Seanad debates

Tuesday, 5 March 2019

The Future of Europe and the Value of European Union Membership to Ireland: Statements

 

2:30 pm

Photo of Grace O'SullivanGrace O'Sullivan (Green Party) | Oireachtas source

I thank the Minister of State for coming to the Chamber this evening. I watched her presentation from my office but I am sorry I was not here in person. Like other colleagues in the Chamber, I recognise her contribution and role in the negotiations around Brexit, as well as the time and effort she is giving to it. It is a very sincere effort.

We are at the point where it very much looks that our neighbour Britain will leave the European Union. That event is coming into very sharp focus so it is of major concern. We had an incident last week with the Northern Irish fishing vessels being seized in Irish waters, giving a sense of the potential problems ahead.The waters ahead are very much uncharted and no one really knows what will occur. The Taoiseach said recently he has a sense that Britain might not leave the EU but I actually have a very strong sense that it will. I am very sorry about that because when we joined the European Economic Community, EEC, almost 50 years ago, we did so at the same time as the UK. It will be a sorry day when the UK leaves the EU. As many Senators have said, the country we live in now is very different from the Ireland of 1973. It has a much greater sense of independence and it is more prosperous and educated. Senator Horkan referred to Erasmus and all it has done to the benefit of Ireland, as a member of the EU, and Irish students down the generations.

Peace and coexistence on the island of Ireland have been really important since we joined the EU. I am very proud that Ireland is a member of the EU. My opinions on it have changed over time, as have those of the European Greens. When the EU was the EEC, the European project was too easily portrayed as an anti-democratic, bureaucratic programme that acted in the interests of big businesses and industries. The world was then divided by the Cold War. The EEC seemed to be inextricably linked to old world thinking on the balance of power but the creation and deepening of the EU and the expansion of its activities into new areas, such as social and environmental protection, and its continuing on the path of democracy mean that the Union of today - the one the UK is now choosing to leave - differs as much from the EEC as the Ireland of today differs from the Ireland that became a member state with the UK all those years ago. To Ireland today, the EU can be used as a force for good, a tool with which to temper the worst excesses of globalisation and effect the change we wish to see globally.

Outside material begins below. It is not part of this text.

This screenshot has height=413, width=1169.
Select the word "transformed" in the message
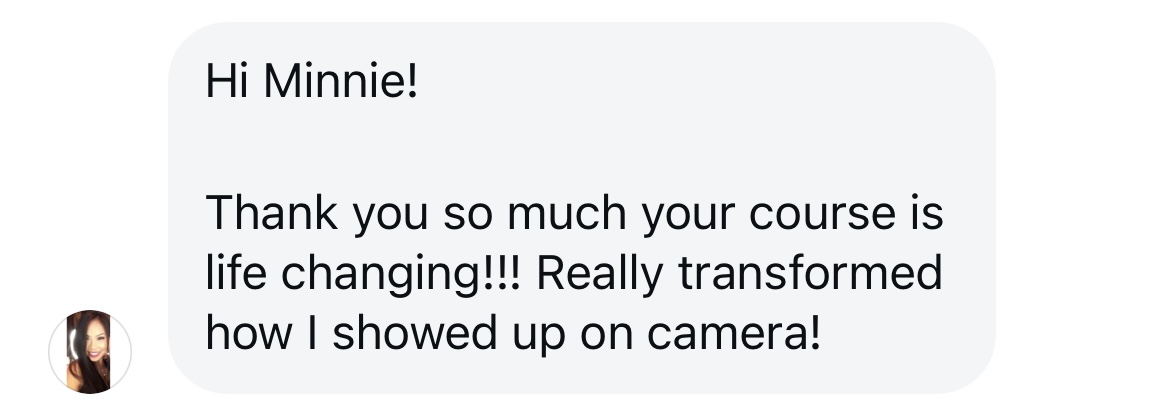(x=810, y=273)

By pooling sovereignty and uniting in our shared ideals, the EU allows Ireland and Irish people to play a role in the world far beyond what they could otherwise hope to play. Used correctly, EU membership is one of the strongest assets in Ireland's toolkit. Sometimes I fear the UK will learn this lesson all too late. This is not to say that the EU is complete or that the European Greens are happy with its current construction. More democracy, more controls on lobbying and influence peddling, and greater action on the crucial issues facing us today, such as climate change, energy pressures and the ecological crisis, are essential.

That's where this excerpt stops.